Whitman grew up in Brooklyn, New York, and at age twelve began to learn the printing trade. Over time he moved from printing to teaching to journalism, becoming the editor of the Brooklyn Daily EagleExternal in 1846. He began experimenting with a new form of poetry, revolutionary at the time, free of a regular rhythm or rhyme scheme that has come to be known as free verse. In 1855, Whitman published, anonymously and at his own expense, the first edition of Leaves of Grass. Revolutionary too was the content of his poems celebrating the human body and the common man. Whitman would spend the rest of his life revising and enlarging Leaves of Grass; the ninth edition appeared in 1892, the year of his death.

Whitman’s confidence and literary career got an enormous boost because of a letter from Ralph Waldo Emerson, the most respected essayist, philosopher, and lecturer of his generation, heralding Whitman’s work as “the most extraordinary piece of wit and wisdom that America has yet contributed.” Emerson greeted Whitman “at the beginning of a great career.” Perhaps America’s first self-publicist, Whitman allowed Emerson’s letter to be published without the writer’s permission in the October 10, 1855 issue of the New-York Daily Tribune and the second edition of Leaves of Grass (1856).
The Library of Congress holds the world’s largest Walt Whitman manuscript collection, numbering some 20,000 items and including many original notebooks. In these sometimes homemade or adapted notebooks, the poet jotted down random thoughts in prose and expressions in poetry. Four of Walt Whitman’s early notebooks are available in the online Thomas Biggs Harned Collection of Walt Whitman Papers.
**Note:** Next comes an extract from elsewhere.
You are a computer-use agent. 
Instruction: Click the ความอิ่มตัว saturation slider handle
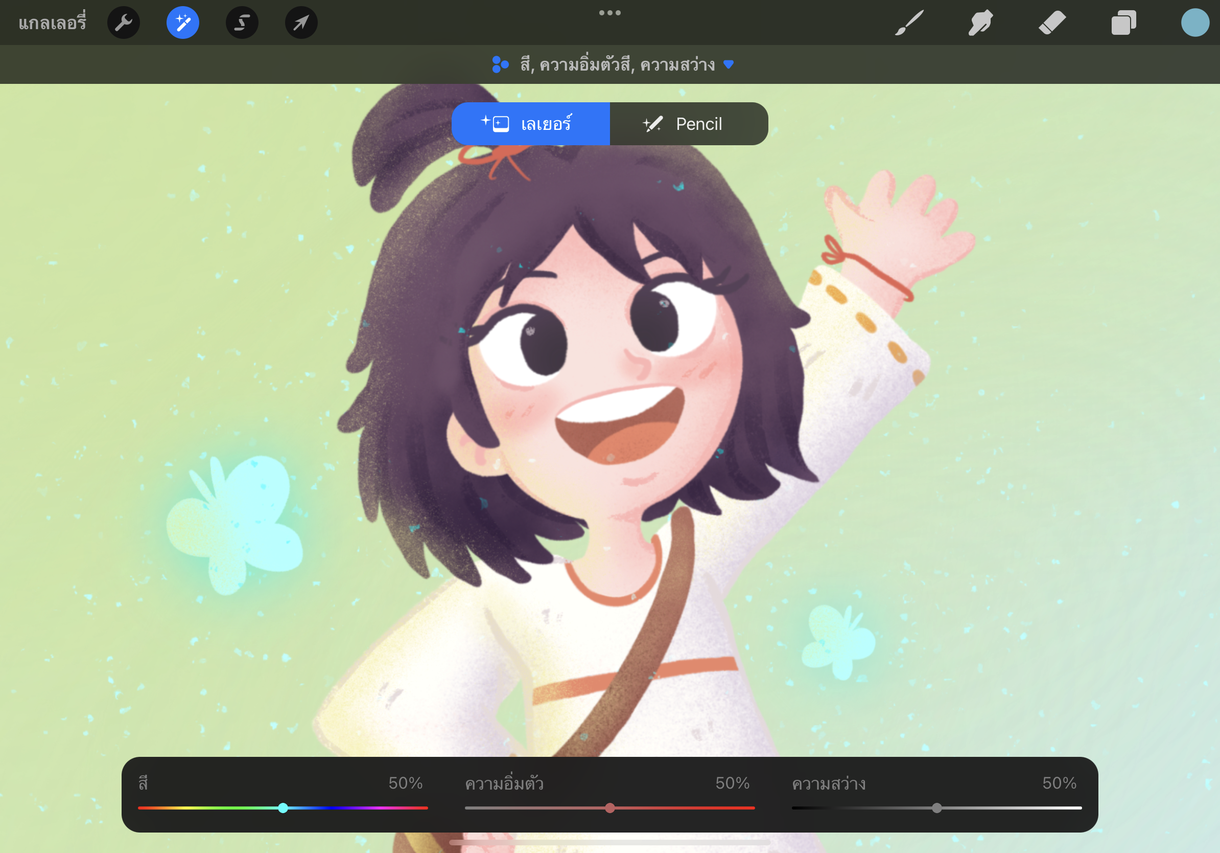[610, 808]
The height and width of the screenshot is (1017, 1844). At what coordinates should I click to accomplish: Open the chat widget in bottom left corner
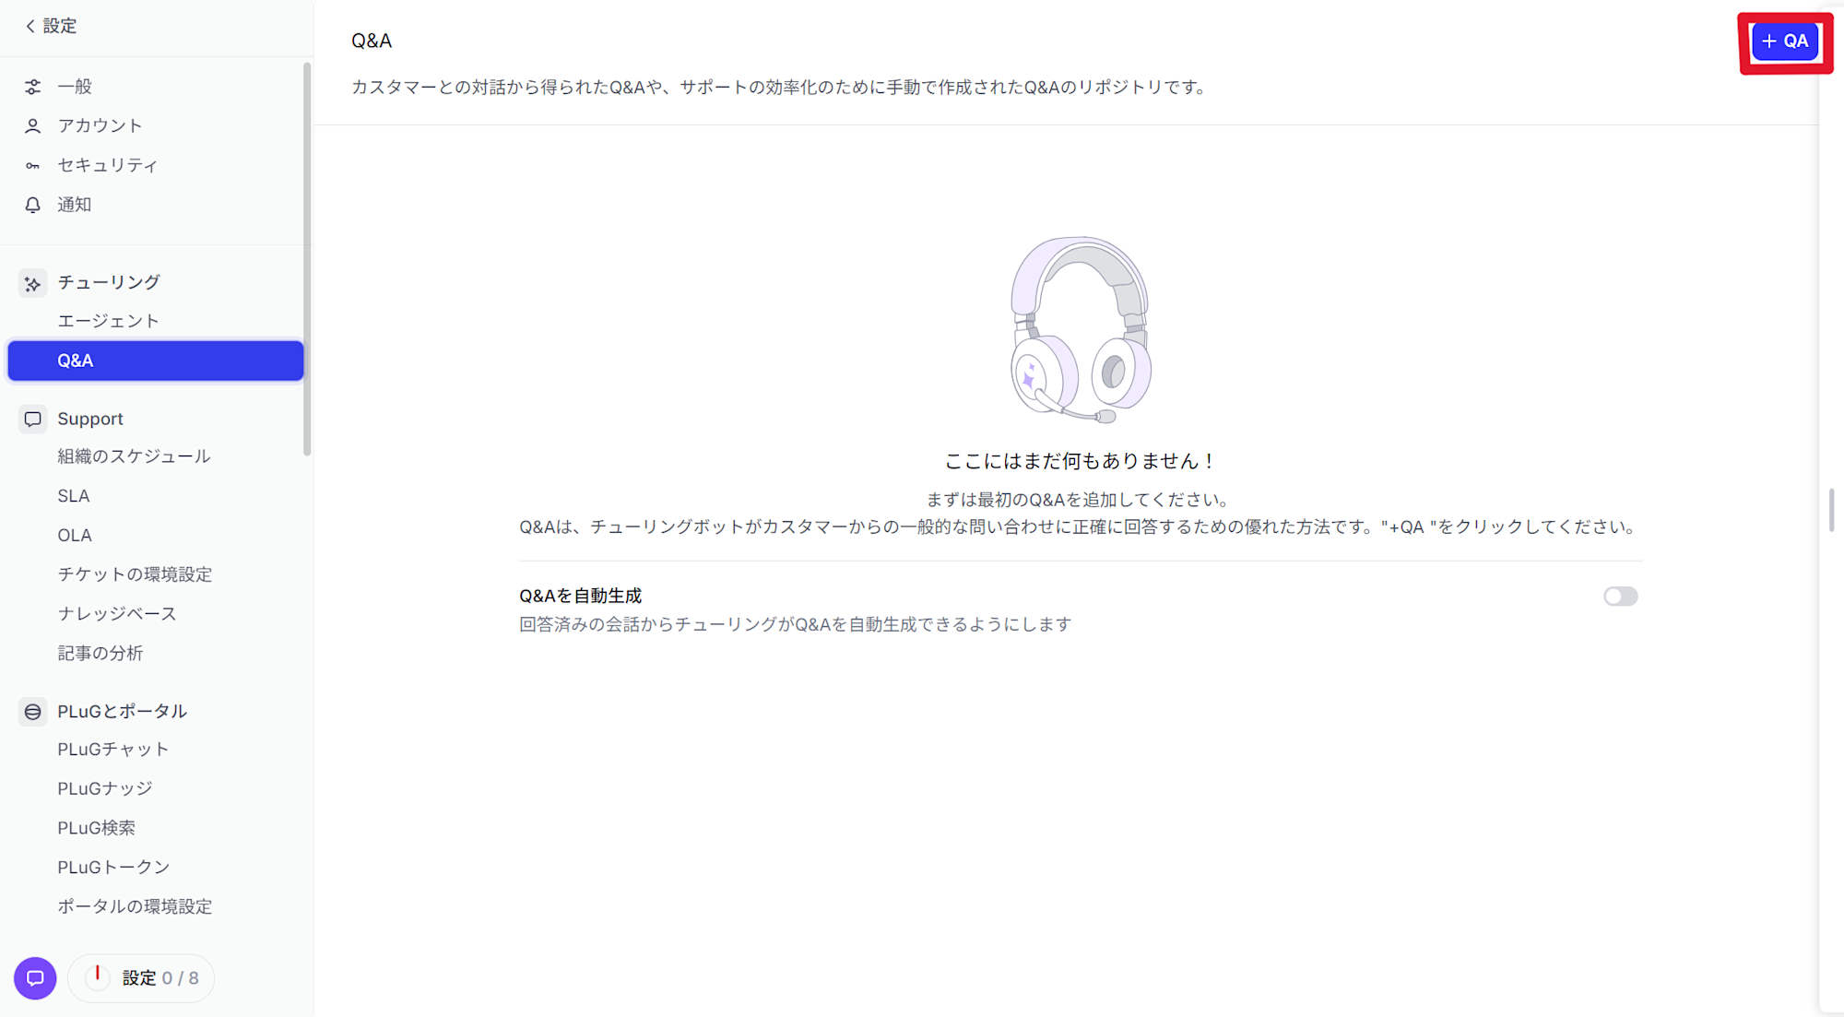35,978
The “1847” notebook (Notebook LC #80) contains remarkable trial flights of verse for what later evolved into “Song of Myself”—the opening section of Leaves of Grass. On page 65 and pages 68 through 72 Whitman breaks off from prose ruminations and speaks—perhaps for the first time—in the revolutionary verse form that he created.
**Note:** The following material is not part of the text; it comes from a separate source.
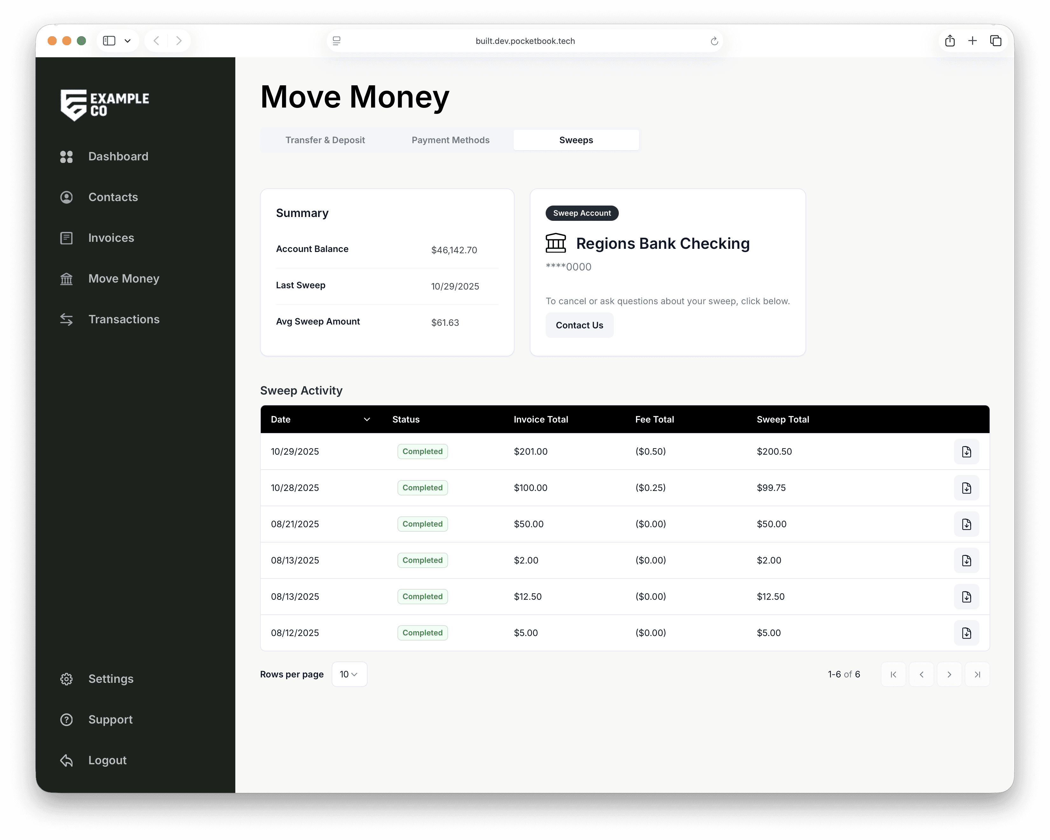Open Invoices from the sidebar
This screenshot has width=1050, height=840.
[111, 238]
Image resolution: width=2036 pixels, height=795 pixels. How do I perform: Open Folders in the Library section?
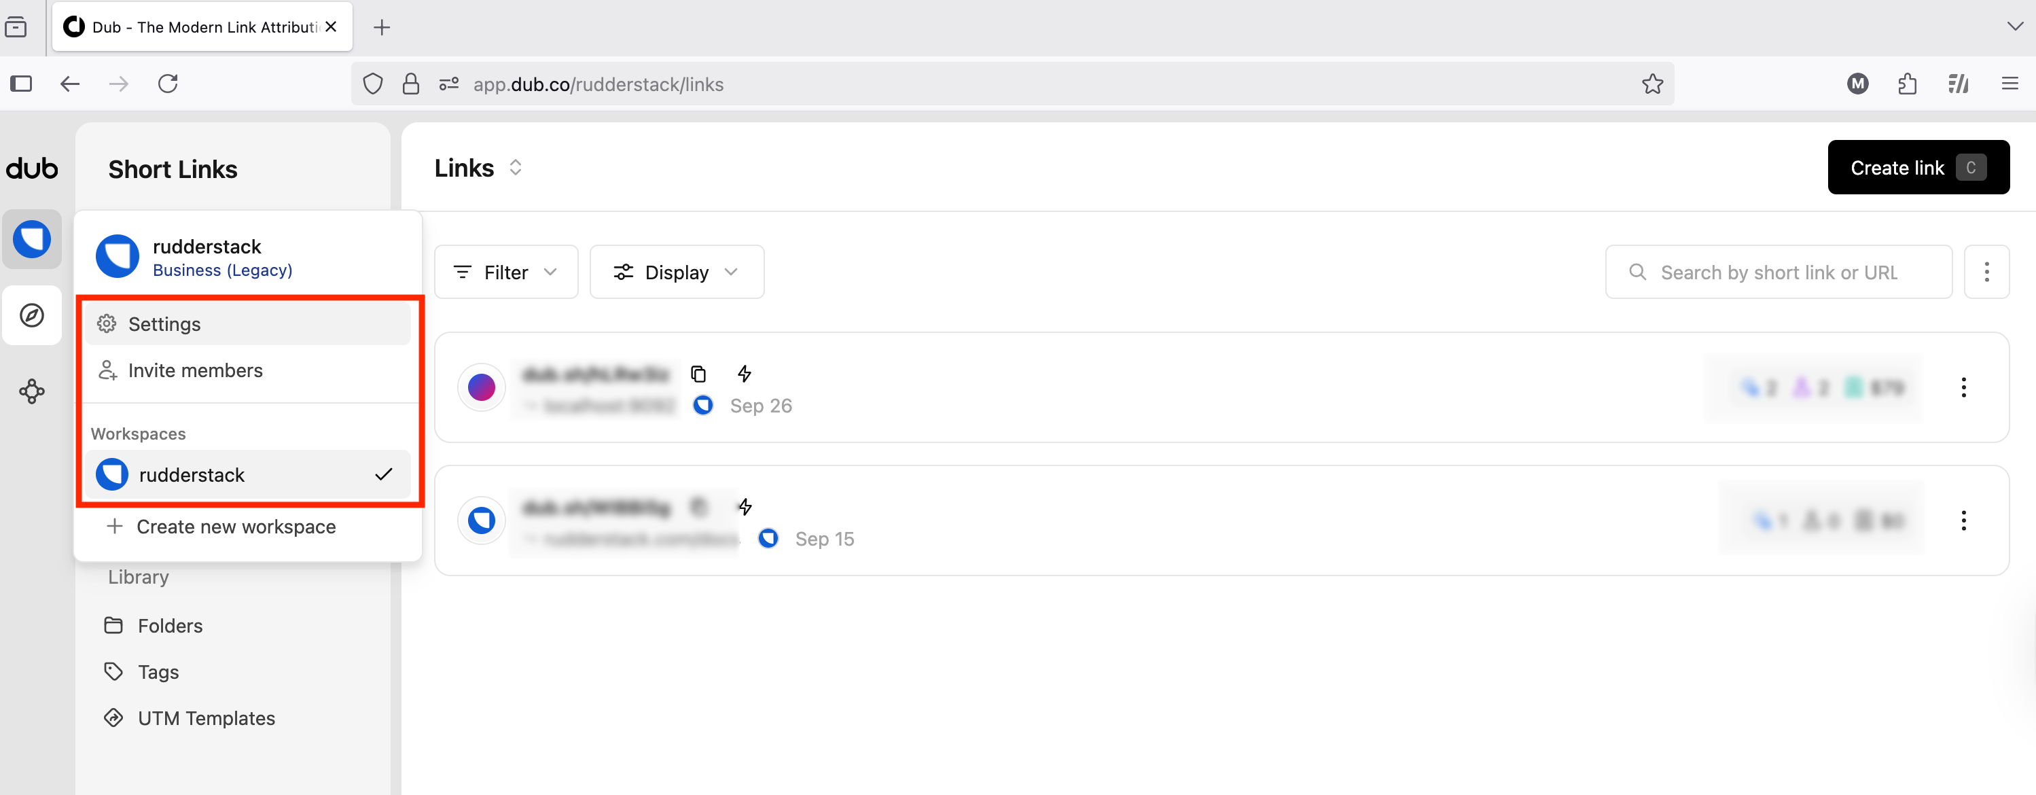[x=169, y=624]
During the Civil War, Whitman worked at the Army Paymaster’s Office in Washington, D.C. In his spare time, he visited wounded soldiers in hospitals. In Whitman’s “1862” notebook (Notebook LC #94) he recorded simple requests from the soldiers. For example, on page 3 Whitman notes during a visit to the Patent Office Hospital that the man in bed twenty-seven “wants some figs and a book” and that beds twenty-three and twenty-four “want some horehound candy.” Whitman also recorded the stories that the wounded men told him of their war experiences. On another page (image 60), he relates “the fight at the bridge” at the September 1862 Battle of Antietam.
Inspired by the death of President Abraham Lincoln, Walt Whitman wrote his famous dirge “O Captain! My Captain!” in 1865. A rare example of his rhymed, rhythmically regular verse, the poem was published in the Saturday Press to immediate acclaim and was included in the poet’s Sequel to Drum-Taps also published that year. Whitman revised the poem in 1866 and again in 1871. It quickly became his single most popular poem, much to his consternation, and it was the only one of his poems in his compendium Leaves of Grass to be widely reprinted and anthologized during his lifetime.
Whitman’s reputation has grown steadily since his death. Today, he is widely recognized as one of the greatest American poets.